The Federal Reserve ‘Dot Plot’ will be key in determining the market’s reaction to the event.

The Dot Plot is a chart published on the Fed website which shows when each member expects the Fed to raise interest rates in the future, it is updated at key meetings.

BofAML do not expect a change in the Dot Plot from September, however, they see a higher chance of the dots rising than falling, reflecting greater expectations amongst members of higher interest rate levels in the future.

BofAML’s Athanasios Vamvakidis notes:

“There is a better chance of a move higher than lower in the trajectory.

“We think the dots for next year are the most vulnerable – by our calculation, only 2 members need to shift the dots higher to move up the median expectation for 2017.

“It is possible that stronger Q3 GDP growth and a drop in the unemployment rate have prompted some members to adjust their forecast."

Any move up in the dots would lead to an appreciation in the US Dollar.

Economic Forecasts

The Fed’s own forecasts are adjusted at each meeting and reflect their outlook for the economy.

For this reason, a change in forecasts could be another driver the US Dollar at the meeting.

The recent strong run of strong GDP and Unemployment data is likely to prompt the Fed to raise their own forecasts at the meeting

BOFAML think they will revise down their Unemployment rate forecasts to 4.7% this year and GDP to 1.9 or 2.0% for 2016.
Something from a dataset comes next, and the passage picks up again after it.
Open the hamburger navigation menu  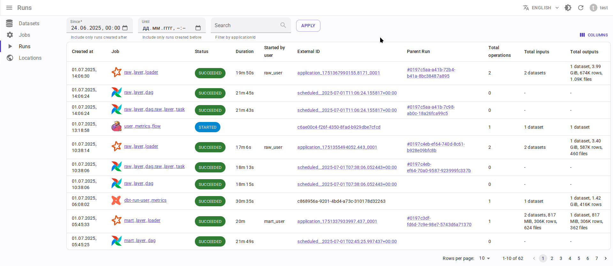pos(9,8)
Such an upward revision would also support the Dollar on the day.

Wording of Statement

The wording of the Fed’s accompanying statement is likely to be changed according to Vamavakidis’ base case scenario.

The reference to the “balance of risks” will probably be changed to something more neutral with “roughly balanced” being condensed to a less ambiguous “balanced”.
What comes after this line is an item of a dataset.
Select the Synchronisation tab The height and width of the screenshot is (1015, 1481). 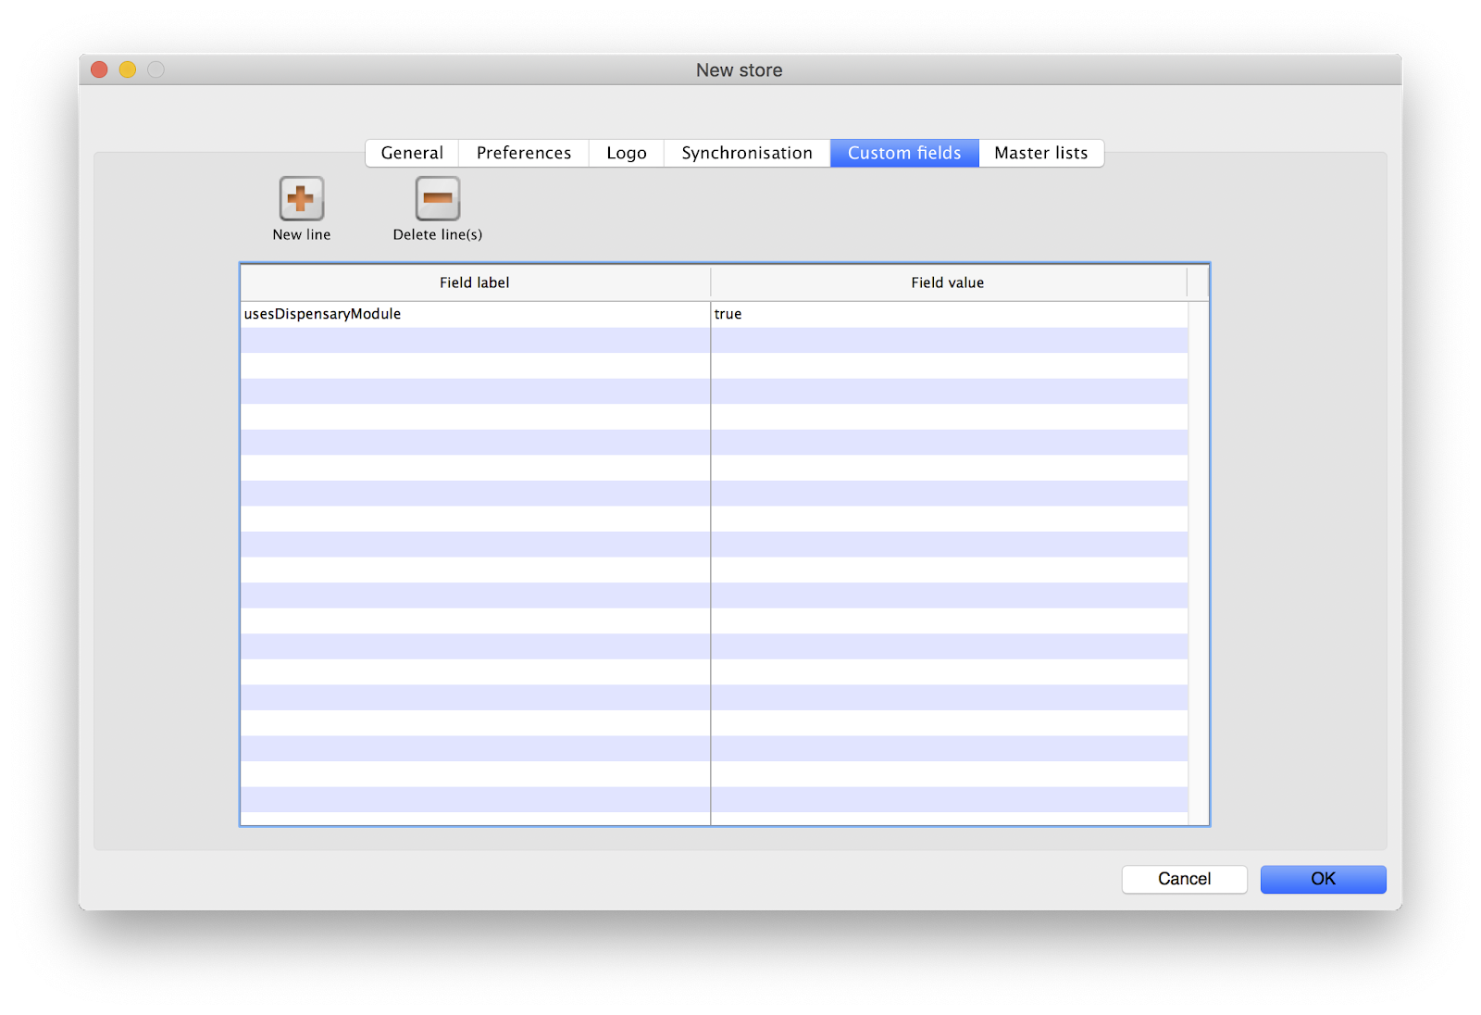(747, 153)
The Fed may not show wholehearted commitment to a course of rate hikes yet, and, “will still note that the stance of monetary policy remains accommodative,” says Vamvakidis.

The Fed is likely to remove the reference to a risk of inflation shortfall from tis 2.0% target:

“We expect tweaks to this paragraph to remove the reference to the shortfall in inflation from the 2% target as a reason for remaining cautious.

The combination of the drop in the unemployment rate and rise in inflation expectations as well as the upward trend in realized inflation will likely leave the Fed feeling more comfortable with inflation risks,” commented Vamvakidis.

Tone of Commentary

BOFAML expect the Fed Chairwomen to steer clear of an outright ‘hawkish’ tone (hawkish means supporting further rate hikes in the future) in the press conference after the meeting, and to adopt a “cautiously optimistic” tone, “reiterating the gradual pace of rate hikes,” instead.

The word “gradual” may be key as if it is jettisoned, this would indicate a much faster rate of interest rate hikes, which would be very Dollar-positive.

The greater likelihood is that Yellen will emphasize the need for ‘carful risk management’ in raising rates, since increasing them too quickly could cut off the fragile recovery.

BOFAML’s Vamvakidis thinks Yellen may also be asked about the fiscal policy and that she is likely to suggest a focus on increasing productivity.

She may highlight the risks of rising government debt from its already high 77% of GDP.

She is likely to advise that regulation brought in since the crisis be defended to protect the financial system from future shocks.